**AIM OF THE TASK**
In the entries below, count the lines holding "folder". Reply with the number only.

**SUPPLIED RECORDS**

------------------------------------------------

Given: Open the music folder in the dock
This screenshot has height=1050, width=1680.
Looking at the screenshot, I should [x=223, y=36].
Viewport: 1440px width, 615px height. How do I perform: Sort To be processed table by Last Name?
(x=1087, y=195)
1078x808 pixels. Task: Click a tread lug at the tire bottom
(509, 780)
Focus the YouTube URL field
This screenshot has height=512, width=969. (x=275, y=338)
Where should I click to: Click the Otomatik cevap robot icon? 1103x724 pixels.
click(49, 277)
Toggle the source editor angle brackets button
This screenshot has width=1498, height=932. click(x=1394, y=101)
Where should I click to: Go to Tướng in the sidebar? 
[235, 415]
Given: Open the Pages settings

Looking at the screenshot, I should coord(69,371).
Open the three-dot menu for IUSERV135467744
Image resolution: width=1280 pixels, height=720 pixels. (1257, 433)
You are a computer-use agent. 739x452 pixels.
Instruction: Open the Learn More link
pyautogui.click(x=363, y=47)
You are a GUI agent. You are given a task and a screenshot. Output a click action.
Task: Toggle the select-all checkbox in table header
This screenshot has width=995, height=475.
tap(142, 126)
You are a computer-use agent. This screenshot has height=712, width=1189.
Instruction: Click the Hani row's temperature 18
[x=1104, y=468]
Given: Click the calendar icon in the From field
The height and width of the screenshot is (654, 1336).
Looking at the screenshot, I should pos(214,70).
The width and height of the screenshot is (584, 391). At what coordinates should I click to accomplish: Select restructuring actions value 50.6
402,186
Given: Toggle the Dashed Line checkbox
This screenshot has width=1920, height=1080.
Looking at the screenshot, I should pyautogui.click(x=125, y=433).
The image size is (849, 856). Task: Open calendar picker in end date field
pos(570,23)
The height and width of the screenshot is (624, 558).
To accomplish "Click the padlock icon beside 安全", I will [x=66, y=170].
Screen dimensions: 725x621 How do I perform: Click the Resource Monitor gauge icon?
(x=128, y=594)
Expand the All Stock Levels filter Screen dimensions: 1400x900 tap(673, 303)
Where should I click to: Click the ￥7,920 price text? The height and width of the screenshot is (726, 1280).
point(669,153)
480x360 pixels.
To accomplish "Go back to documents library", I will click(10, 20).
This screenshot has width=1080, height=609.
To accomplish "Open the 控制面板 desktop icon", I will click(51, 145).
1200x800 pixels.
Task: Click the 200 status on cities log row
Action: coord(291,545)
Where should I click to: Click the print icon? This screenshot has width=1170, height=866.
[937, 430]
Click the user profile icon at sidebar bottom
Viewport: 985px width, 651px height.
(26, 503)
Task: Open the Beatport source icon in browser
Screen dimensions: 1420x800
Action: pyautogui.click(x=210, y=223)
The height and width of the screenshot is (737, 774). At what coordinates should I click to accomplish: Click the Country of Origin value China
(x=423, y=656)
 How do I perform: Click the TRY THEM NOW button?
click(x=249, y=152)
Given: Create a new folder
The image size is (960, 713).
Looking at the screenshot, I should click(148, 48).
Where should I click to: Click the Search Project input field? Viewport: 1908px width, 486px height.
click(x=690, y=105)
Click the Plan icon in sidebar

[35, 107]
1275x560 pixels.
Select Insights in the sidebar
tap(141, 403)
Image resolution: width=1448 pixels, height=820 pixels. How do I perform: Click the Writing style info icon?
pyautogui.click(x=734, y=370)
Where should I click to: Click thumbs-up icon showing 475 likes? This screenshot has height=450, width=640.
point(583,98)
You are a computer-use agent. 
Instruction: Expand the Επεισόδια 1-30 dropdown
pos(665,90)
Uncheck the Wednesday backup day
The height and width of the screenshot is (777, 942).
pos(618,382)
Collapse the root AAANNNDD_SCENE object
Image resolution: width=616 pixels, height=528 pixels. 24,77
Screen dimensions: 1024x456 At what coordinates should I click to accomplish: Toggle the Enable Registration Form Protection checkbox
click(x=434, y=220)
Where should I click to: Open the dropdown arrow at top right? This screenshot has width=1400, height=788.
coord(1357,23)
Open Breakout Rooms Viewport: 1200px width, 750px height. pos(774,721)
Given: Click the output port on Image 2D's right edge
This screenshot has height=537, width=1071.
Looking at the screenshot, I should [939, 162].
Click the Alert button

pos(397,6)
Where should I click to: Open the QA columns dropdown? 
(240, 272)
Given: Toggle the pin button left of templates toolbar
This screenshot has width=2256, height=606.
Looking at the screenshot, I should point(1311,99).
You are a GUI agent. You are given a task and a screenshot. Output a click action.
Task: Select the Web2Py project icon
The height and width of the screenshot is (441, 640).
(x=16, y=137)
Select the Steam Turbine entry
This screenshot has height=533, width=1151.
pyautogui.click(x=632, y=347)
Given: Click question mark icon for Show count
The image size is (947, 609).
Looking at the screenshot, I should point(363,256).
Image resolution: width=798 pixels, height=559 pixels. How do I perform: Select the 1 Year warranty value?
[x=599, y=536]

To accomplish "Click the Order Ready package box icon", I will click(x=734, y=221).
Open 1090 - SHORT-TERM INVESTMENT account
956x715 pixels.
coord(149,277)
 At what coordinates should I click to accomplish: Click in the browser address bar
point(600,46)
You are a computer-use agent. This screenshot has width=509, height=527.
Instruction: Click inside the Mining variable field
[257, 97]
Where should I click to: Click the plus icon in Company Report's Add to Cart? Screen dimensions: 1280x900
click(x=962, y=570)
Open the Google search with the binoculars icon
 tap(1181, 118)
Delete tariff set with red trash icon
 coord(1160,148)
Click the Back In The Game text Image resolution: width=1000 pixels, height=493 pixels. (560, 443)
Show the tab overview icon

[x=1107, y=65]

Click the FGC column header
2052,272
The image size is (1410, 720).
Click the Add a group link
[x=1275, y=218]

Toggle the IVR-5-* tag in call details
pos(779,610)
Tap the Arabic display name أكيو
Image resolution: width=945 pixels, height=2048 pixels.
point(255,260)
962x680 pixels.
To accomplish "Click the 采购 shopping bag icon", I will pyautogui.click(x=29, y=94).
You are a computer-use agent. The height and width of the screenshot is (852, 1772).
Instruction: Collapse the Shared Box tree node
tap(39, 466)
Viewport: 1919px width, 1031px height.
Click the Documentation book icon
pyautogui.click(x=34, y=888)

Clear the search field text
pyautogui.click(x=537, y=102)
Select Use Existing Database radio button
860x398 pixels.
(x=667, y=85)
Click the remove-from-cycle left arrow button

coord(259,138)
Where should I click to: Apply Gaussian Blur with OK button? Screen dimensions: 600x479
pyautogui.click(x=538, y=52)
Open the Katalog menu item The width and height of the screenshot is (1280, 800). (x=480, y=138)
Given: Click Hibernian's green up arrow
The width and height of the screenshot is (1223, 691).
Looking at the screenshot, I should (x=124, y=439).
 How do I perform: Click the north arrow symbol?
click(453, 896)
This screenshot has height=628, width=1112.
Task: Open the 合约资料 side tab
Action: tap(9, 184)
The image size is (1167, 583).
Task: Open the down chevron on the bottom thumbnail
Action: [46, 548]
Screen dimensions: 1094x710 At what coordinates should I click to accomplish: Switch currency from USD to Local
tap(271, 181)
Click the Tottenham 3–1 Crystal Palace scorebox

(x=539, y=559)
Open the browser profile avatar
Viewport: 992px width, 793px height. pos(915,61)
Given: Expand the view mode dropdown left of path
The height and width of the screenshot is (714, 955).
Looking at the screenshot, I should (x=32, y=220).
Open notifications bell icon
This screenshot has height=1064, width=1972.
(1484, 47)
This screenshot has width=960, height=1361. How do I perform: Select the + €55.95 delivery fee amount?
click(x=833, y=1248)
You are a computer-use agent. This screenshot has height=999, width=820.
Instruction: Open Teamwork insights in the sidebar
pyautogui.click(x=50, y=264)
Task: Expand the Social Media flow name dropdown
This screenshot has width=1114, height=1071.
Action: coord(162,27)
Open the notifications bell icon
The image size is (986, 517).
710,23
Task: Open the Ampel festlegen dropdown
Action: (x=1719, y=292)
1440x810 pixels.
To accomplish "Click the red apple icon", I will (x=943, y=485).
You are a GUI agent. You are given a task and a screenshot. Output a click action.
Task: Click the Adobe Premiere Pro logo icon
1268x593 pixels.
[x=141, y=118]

------------------------------------------------

**TASK RESULT**
2